It's a friend of a friend, Ayrial says. They haven't talked in a while. "Delete it," her mom says. The 13-year-old's eyes narrow to a surly squint. "I hate this! I hate this! I hate this!" she shouts. Yes, Bivens is one of "those moms," she says. She makes no apology.
Nor should she, says a retired cybercrimes detective who spoke to her and other parents in early June at Nathan Hale Elementary School, a K-8 public school in Chicago.
"There is no such thing as privacy for children," Rich Wistocki told them.
Other tech experts might disagree. But even they worry about the secret digital lives many teens are leading, and the dreadful array of consequences including harassment and occasional suicides that can result.
Today's kids are meeting strangers, some of them adults, on a variety of apps. Teens are storing risqu photos in disguised vault apps, and then trading those photos like baseball cards.
Some even have spare "burner" phones to avoid parental monitoring, or share passwords with friends who can post on their accounts when privileges are taken away.
David Coffey, a dad and tech expert from Cadillac, Michigan, said he was floored when his two teens told him about some of the sneaky things their peers are doing, even in their small rural town.
"I gotta hand it to their creativity, but it's only enabled through technology," says Coffey, chief digital officer at IDShield, a company that helps customers fend off identity theft.
It's difficult to say how many kids are pushing digital boundaries this way. But academics, experts like Wistocki and Coffey, and many teens themselves say it's surprisingly common for kids to live online lives that are all but invisible to most parents.
Exposed to tablets and smartphones at an increasingly early age, kids are correspondingly savvier about using them and easily share tips with friends.

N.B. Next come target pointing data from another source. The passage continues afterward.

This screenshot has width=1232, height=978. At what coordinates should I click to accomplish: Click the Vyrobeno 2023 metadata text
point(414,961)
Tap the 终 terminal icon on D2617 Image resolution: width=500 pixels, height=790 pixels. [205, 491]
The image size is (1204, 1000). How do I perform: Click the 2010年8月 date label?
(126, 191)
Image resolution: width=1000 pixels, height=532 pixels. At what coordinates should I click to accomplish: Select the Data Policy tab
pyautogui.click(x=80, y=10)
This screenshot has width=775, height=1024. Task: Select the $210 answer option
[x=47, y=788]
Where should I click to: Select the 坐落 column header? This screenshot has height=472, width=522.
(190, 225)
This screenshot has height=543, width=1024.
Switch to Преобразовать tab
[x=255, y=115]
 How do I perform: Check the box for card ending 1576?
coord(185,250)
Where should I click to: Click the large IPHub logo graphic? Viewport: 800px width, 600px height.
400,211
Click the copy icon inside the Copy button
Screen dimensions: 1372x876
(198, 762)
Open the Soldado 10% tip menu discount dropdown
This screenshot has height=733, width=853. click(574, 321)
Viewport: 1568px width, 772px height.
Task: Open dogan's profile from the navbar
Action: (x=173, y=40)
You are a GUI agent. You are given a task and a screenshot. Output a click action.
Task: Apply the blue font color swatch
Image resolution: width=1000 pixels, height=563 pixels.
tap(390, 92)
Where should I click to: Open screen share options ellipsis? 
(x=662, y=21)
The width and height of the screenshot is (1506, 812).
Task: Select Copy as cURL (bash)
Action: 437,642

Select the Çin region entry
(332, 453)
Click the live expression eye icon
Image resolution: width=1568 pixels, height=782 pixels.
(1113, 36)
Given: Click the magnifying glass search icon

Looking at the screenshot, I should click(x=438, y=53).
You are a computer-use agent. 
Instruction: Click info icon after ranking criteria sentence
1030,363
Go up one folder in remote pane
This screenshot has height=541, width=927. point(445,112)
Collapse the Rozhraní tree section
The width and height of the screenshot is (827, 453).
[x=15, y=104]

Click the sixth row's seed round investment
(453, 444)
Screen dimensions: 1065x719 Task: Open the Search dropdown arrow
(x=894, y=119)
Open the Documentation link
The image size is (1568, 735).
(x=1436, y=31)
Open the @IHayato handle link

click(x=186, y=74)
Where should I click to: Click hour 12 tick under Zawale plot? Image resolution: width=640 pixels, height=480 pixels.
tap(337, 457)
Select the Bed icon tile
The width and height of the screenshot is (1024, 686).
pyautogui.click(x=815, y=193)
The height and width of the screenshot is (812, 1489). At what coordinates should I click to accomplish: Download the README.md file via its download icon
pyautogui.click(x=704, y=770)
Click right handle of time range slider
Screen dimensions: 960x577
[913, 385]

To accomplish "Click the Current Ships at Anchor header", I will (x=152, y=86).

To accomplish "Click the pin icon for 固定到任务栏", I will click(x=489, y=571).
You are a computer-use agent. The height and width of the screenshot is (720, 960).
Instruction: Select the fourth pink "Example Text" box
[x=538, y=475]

Parents, by contrast, are both overwhelmed and often naive about what kids can do with sophisticated devices.
Wistocki often holds up a mobile phone and tells wide-eyed parents that giving a kid this "ominous device" is like handing over the keys to a new Mercedes and saying, "Sweetheart you can go to Vegas. You can drive to Texas, Florida, New York, wherever you want to go."
Such journeys can lead to ugly incidents, sometimes involving surprisingly young participants. In January, two 12-year-olds were arrested in Panama City Beach, Florida, for cyberstalking that police said led to the suicide of a classmate named Gabriella Green, who'd been repeatedly bullied.